LONDON — American rapper A$AP Rocky has been charged with assault in Sweden and will be go on trial next week, Swedish prosecutors and his lawyer said Thursday.
Rocky’s lawyer, Slobodan Jovicic, announced in a news conference that the trial will start on Tuesday.
The public prosecutor recommends that three days be set aside for the hearing, the Swedish Prosecution Authority said in a separate statement, adding that Rocky will remain in jail until the trial date.
President Donald Trump has involved himself in the case at the behest of first lady Melania Trump and rapper Kanye West and has offered to “personally vouch” for Rocky’s bail.
In a response to a question about whether Rocky had heard about Trump’s statements, Jovicic said his client was thankful for the support shown “by a lot of different people.”

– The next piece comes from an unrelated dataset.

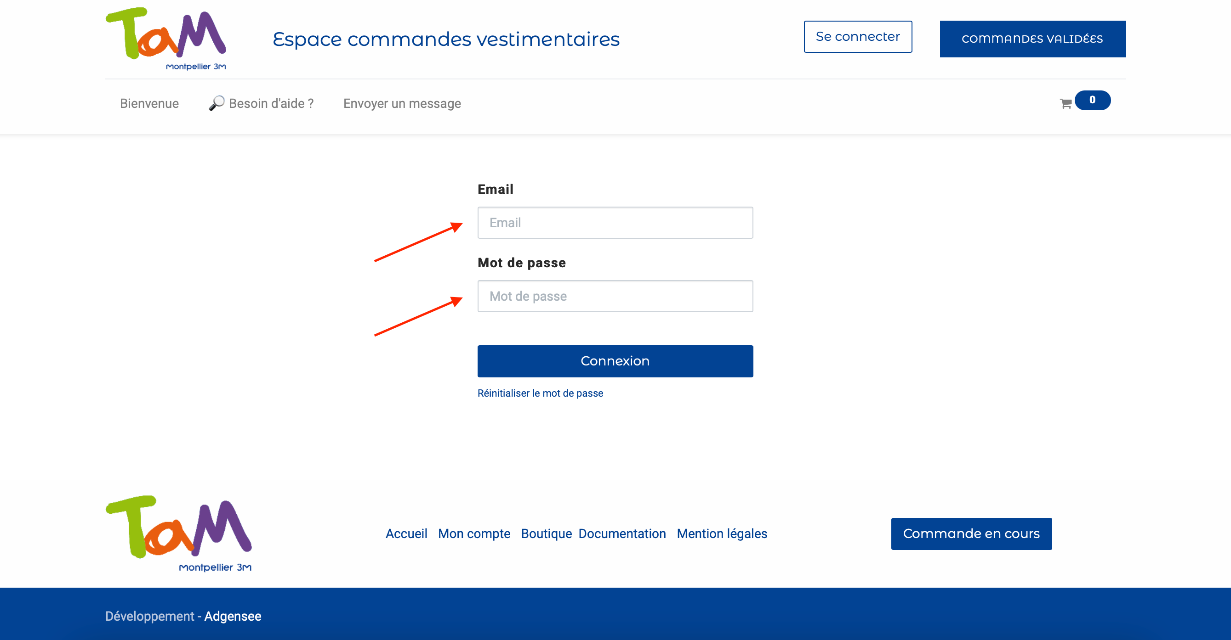1231x640 pixels.
Task: Open the cart item count badge
Action: 1092,100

The rapper, whose real name is Rakim Mayers, 30, was detained on “probable grounds for serious assault” on July 3. He was in Sweden to headline Smash x Stadion, a two-day hip-hop festival in the country’s capital.
“I have today commenced criminal proceedings against the three individuals suspected of assault causing actual bodily harm, having come to the conclusion that the events in question constitute a crime and despite claims of self-defense and provocation,” public prosecutor Daniel Suneson Thursday.

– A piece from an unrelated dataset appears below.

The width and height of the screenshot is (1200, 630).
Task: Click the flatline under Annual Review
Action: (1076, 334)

Rocky and members of his entourage were alleged to have been involved in a brawl on June 30 in downtown Stockholm in which authorities said a person was beaten and cut with broken bottles. He has denied the assault accusation.
Jovicic has maintained that Rocky and his associates were acting in self-defense after being provoked by the other men on the street.
“They begged and pleaded to be left alone,” he said.
Last week, a district court judge ruled that Rocky was a flight risk and should remain in jail while the prosecutor’s office investigated the case.
Rocky’s arrest has caused an uproar among celebrities in the U.S., with Kim Kardashian West and Justin Bieber among those calling for Sweden to free him.
Trump responded to calls to help Rocky and tweeted last week that he would call “the very talented Prime Minister of Sweden to see what we can do about helping” Rocky.
However, the next day Sweden’s Prime Minister Stefan Löfven warned that Rocky would not get special treatment despite Trump’s public intervention in the case.
“I will explain that the Swedish judicial system is independent,” Löfven said of a possible call with the president.
“In Sweden, everyone is equal before the law, and this includes visitors from other countries.”